Look below for the line with "Choose the Color Picker eyedropper tool" and the line with "Task: Select the Glory to Ukraine search term"; repeat exactly those two lines and all lines between them, but no pictures.

Stored data entries:
· · · · ·

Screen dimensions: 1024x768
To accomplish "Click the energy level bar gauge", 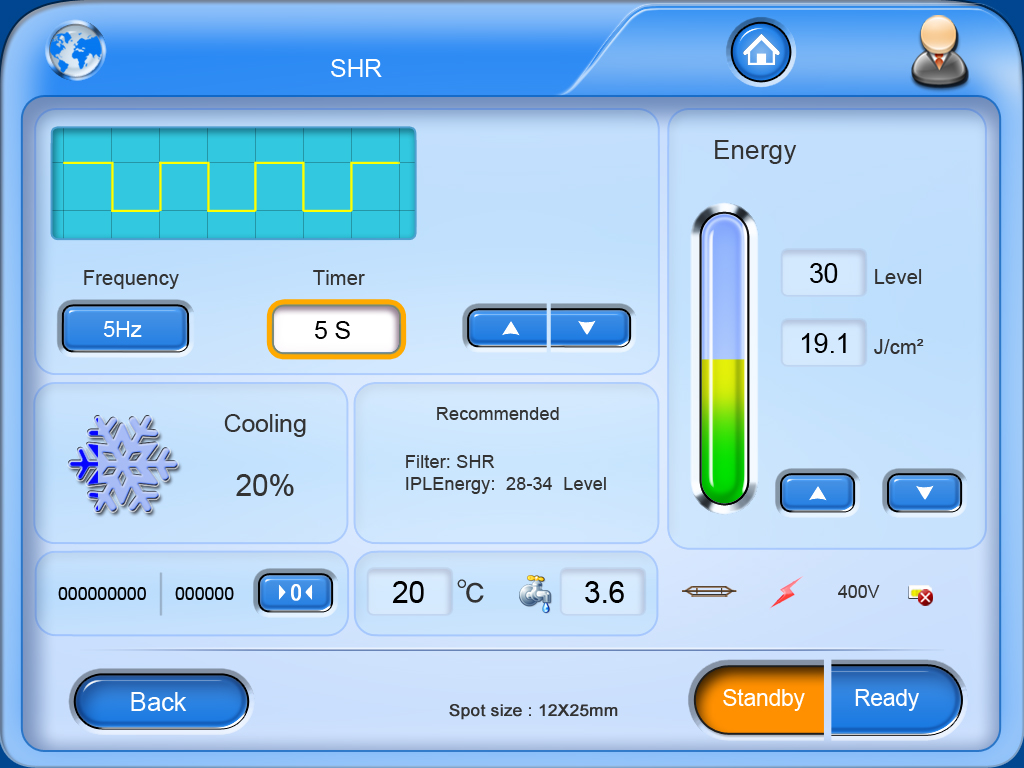I will point(724,360).
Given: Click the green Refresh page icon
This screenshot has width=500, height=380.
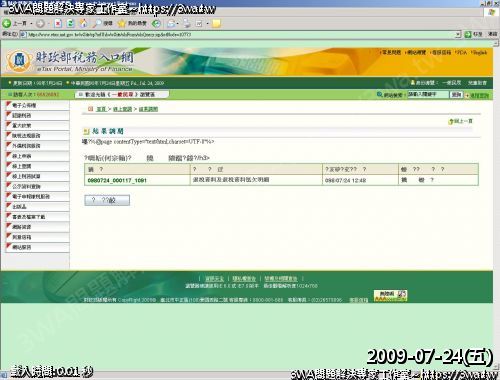Looking at the screenshot, I should 71,23.
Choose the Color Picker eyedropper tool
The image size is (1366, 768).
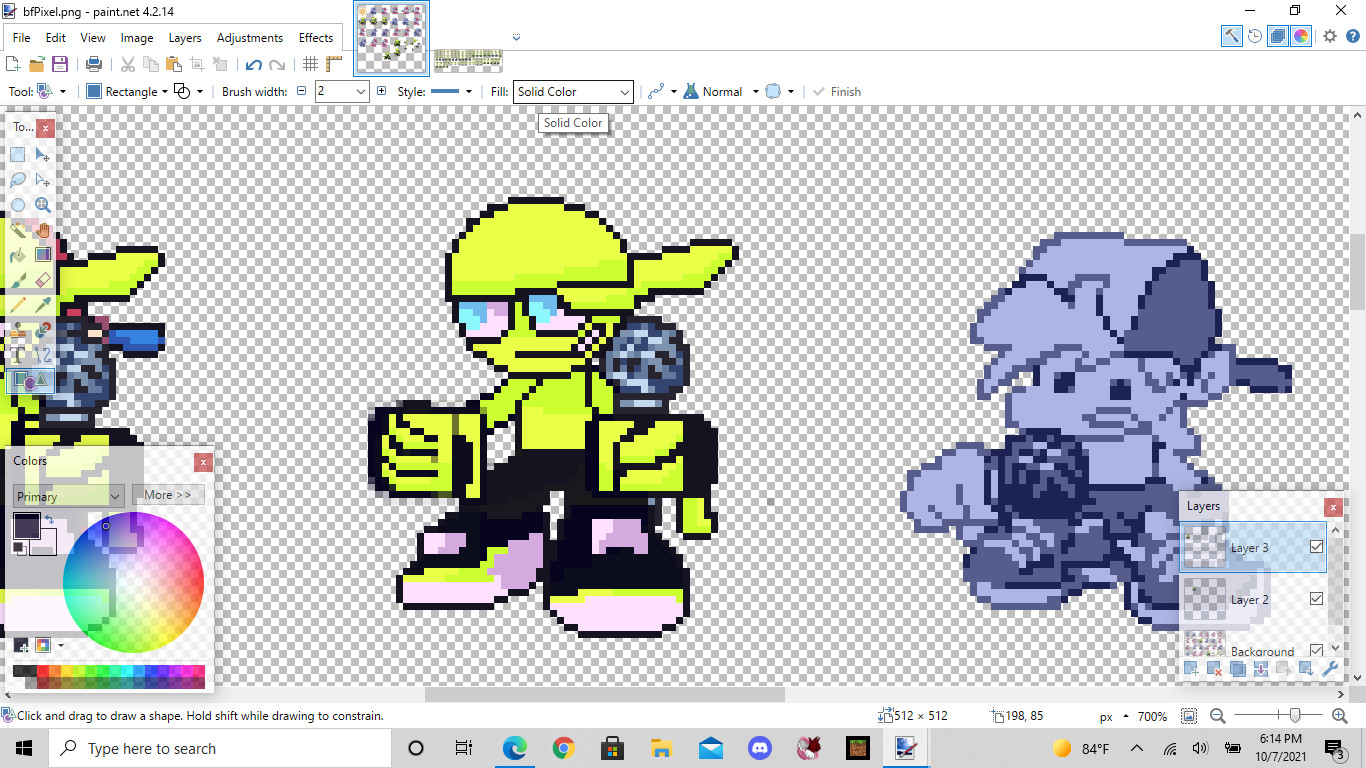pyautogui.click(x=42, y=305)
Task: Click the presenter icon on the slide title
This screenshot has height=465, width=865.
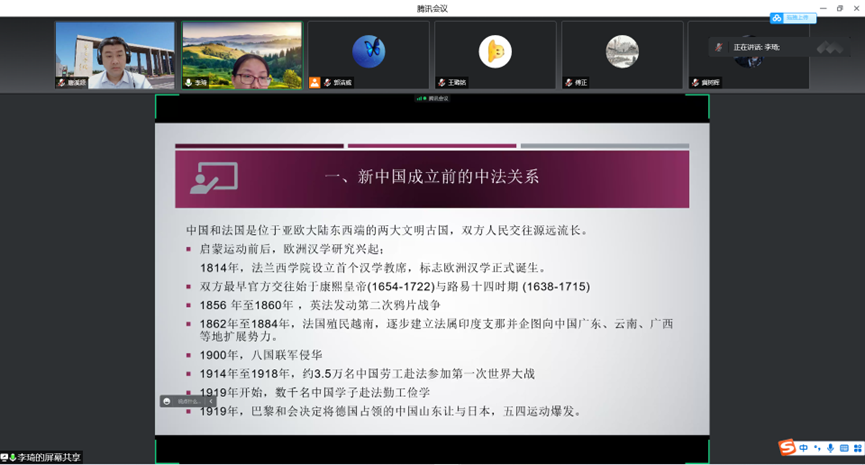Action: click(x=213, y=177)
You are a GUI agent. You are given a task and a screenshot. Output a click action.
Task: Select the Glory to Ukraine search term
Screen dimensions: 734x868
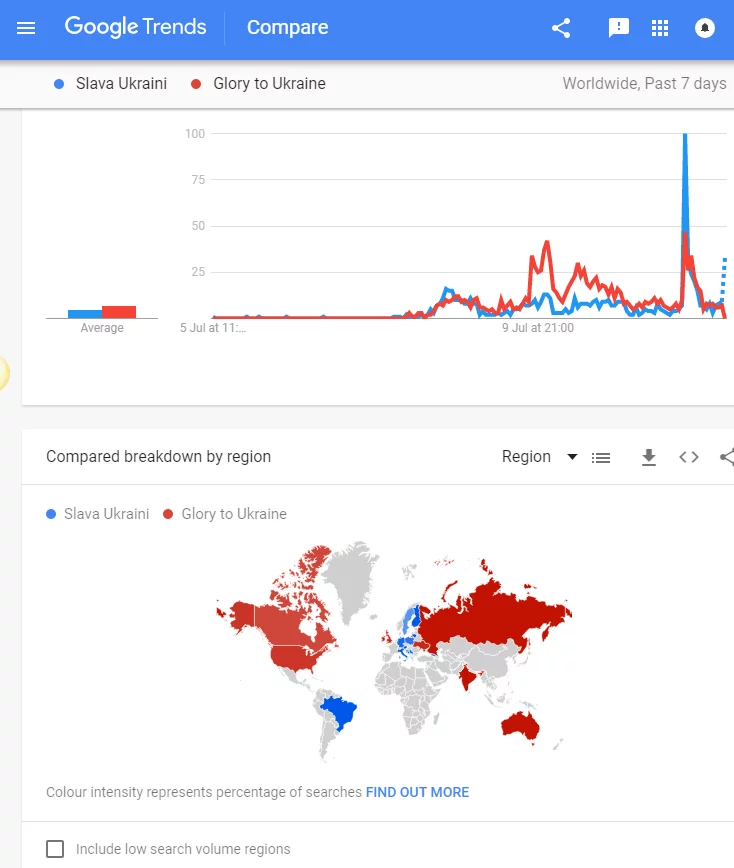click(269, 84)
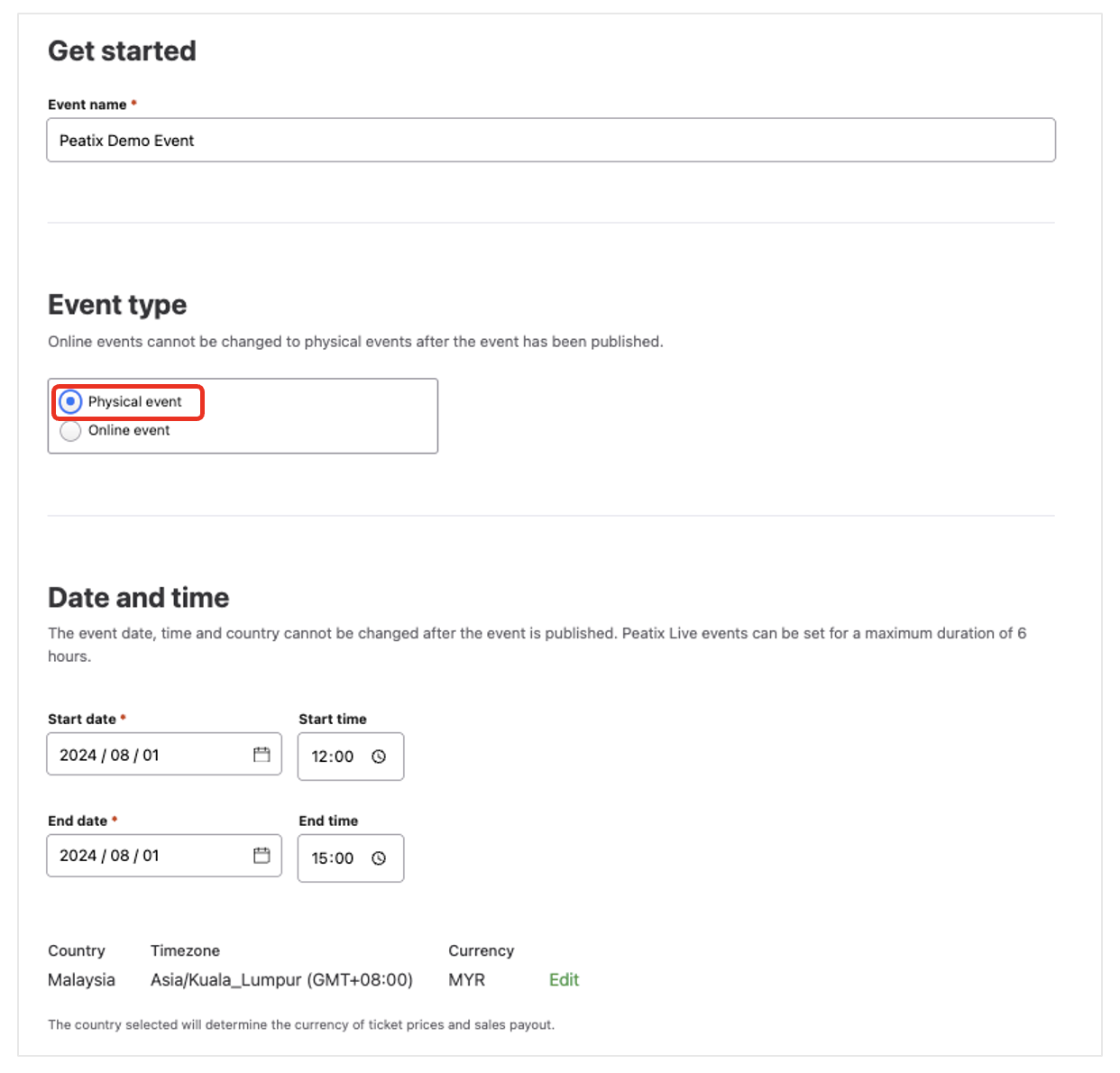1120x1073 pixels.
Task: Open the Start time clock picker
Action: pyautogui.click(x=380, y=757)
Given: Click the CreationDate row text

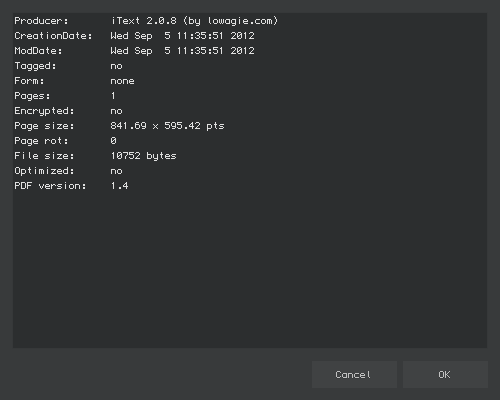Looking at the screenshot, I should (134, 36).
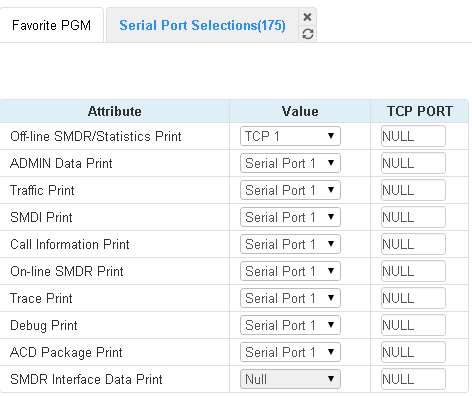Select TCP PORT field for SMDR Interface Data Print
Screen dimensions: 472x396
tap(413, 379)
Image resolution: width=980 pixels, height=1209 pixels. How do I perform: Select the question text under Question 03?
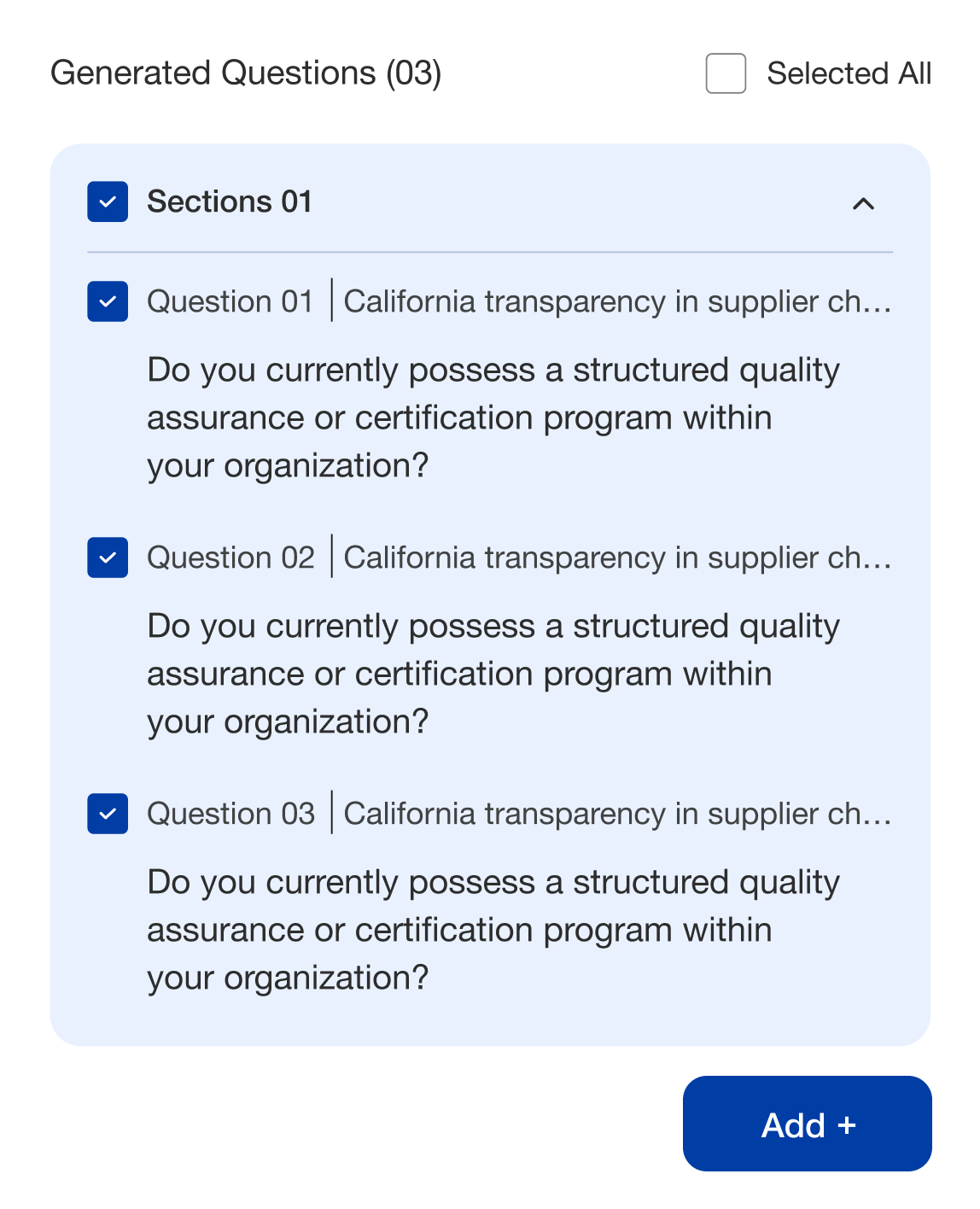pyautogui.click(x=493, y=930)
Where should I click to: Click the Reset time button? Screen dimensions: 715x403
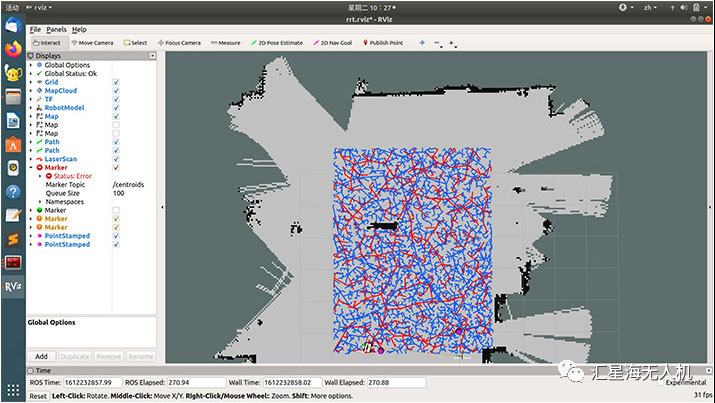(x=38, y=396)
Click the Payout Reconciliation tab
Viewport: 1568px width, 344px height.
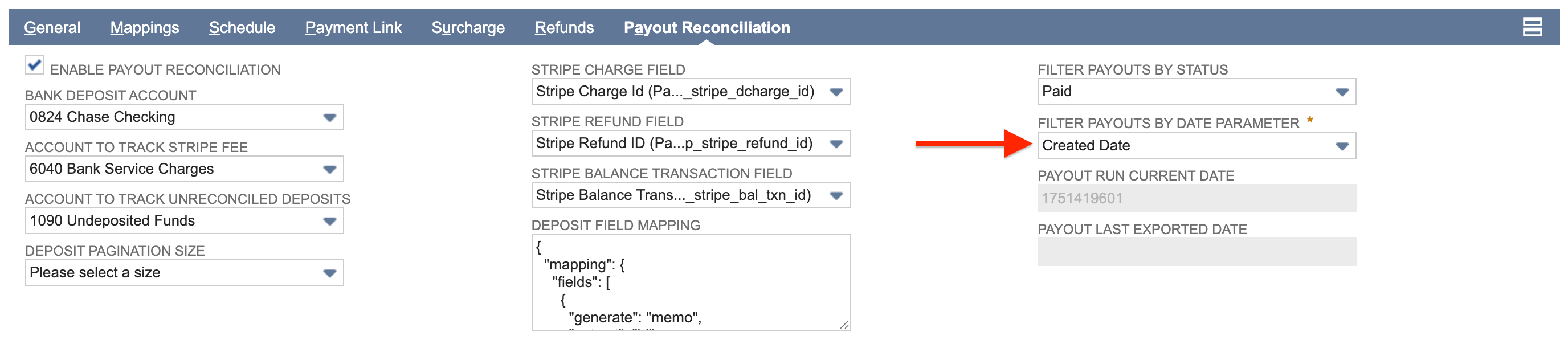[707, 27]
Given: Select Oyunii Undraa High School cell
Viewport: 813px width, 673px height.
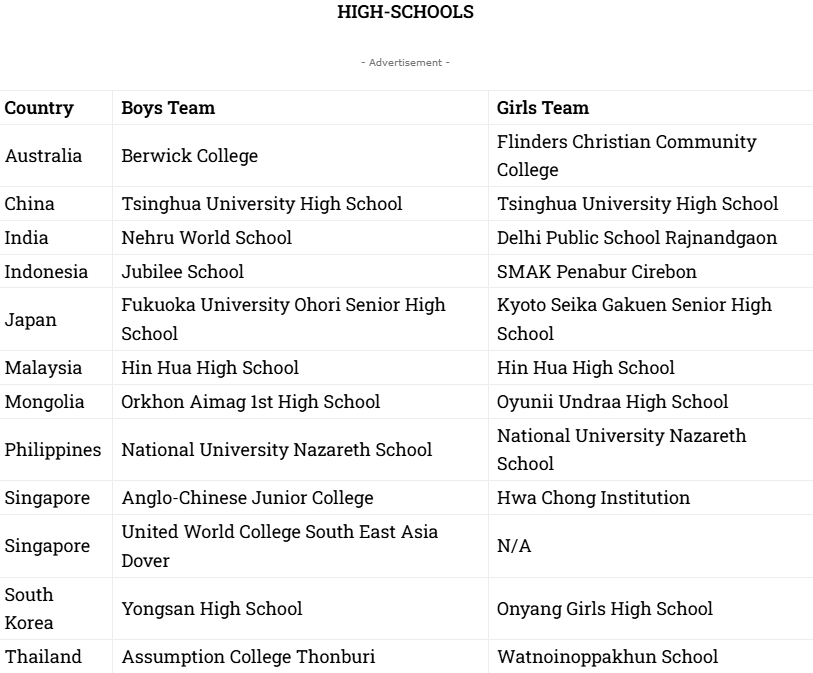Looking at the screenshot, I should pyautogui.click(x=613, y=402).
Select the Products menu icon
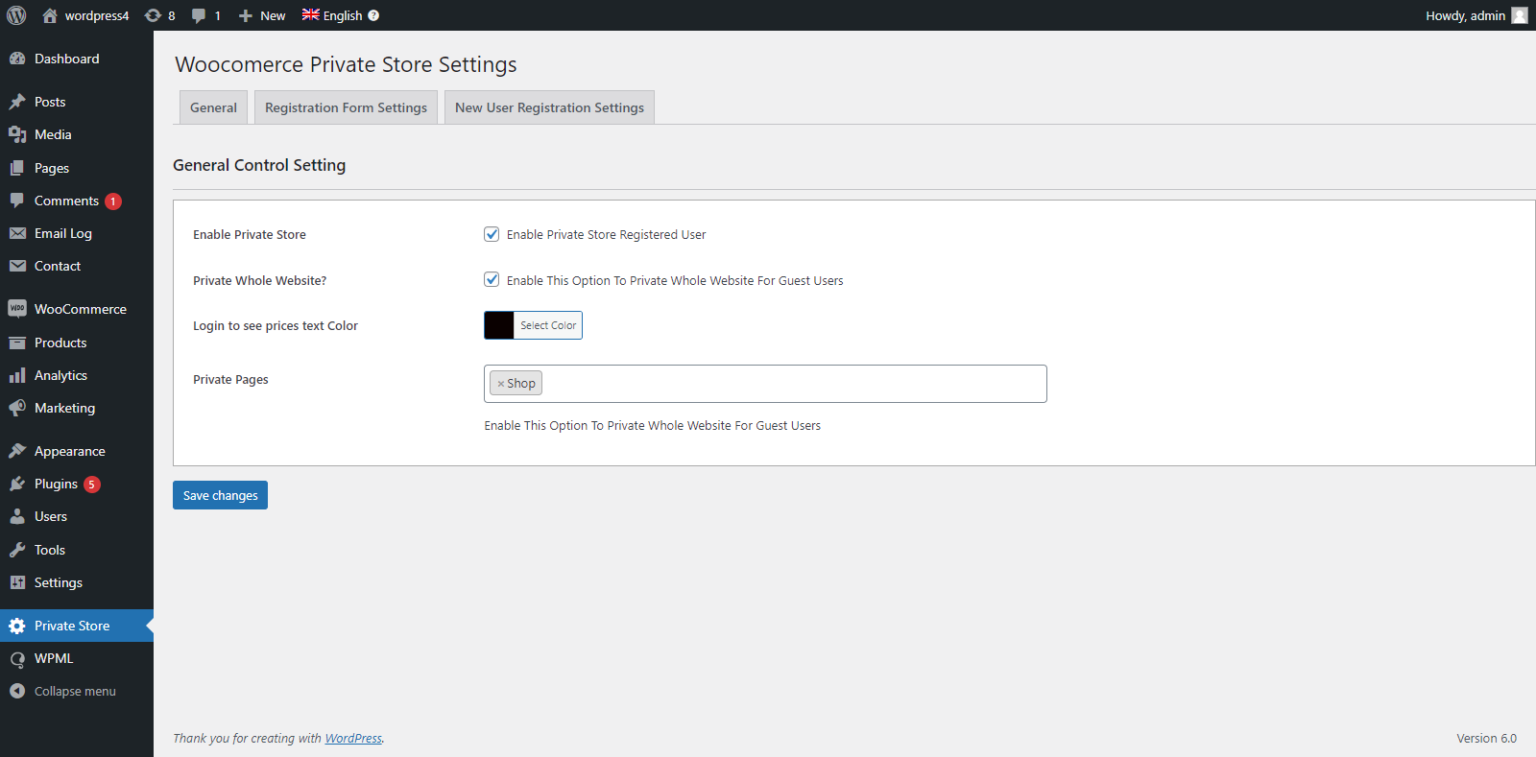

· · · · ·

Exercise solution:
Choose the Color Picker eyedropper tool
The image size is (1366, 768).
pyautogui.click(x=42, y=305)
Task: Click the presenter icon on the slide title
This screenshot has height=465, width=865.
Action: click(x=213, y=177)
You are a GUI agent. You are given a task and a screenshot. Output a click action.
Task: Select the Glory to Ukraine search term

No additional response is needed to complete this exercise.